What to produce:
From the data, copy out every line in which the word "Given" appears.

Data for review:
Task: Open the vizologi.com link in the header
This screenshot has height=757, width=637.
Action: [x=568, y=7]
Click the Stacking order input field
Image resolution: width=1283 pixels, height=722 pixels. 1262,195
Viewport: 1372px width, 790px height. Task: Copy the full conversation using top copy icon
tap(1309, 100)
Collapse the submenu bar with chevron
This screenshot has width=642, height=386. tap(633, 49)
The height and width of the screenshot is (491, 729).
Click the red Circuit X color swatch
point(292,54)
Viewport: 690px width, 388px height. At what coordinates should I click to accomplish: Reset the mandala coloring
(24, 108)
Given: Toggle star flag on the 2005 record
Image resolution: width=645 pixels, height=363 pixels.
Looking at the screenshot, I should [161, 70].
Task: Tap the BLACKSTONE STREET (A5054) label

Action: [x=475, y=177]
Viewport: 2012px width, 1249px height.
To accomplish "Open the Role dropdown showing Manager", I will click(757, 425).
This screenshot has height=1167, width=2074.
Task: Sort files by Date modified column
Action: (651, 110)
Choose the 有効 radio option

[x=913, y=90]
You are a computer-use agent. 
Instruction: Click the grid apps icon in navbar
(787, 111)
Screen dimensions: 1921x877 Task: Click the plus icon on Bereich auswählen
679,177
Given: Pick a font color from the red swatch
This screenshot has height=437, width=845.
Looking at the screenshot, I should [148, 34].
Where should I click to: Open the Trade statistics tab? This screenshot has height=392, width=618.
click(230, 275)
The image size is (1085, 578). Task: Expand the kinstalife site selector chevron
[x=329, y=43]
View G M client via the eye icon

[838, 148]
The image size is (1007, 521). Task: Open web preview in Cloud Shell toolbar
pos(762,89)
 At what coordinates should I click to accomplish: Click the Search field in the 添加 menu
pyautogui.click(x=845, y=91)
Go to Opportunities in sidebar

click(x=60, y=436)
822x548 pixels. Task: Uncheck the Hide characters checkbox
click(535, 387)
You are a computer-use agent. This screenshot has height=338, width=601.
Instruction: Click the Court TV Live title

Solution:
Given: Toggle star flag on the 2005 record
Given: Pick a font color from the red swatch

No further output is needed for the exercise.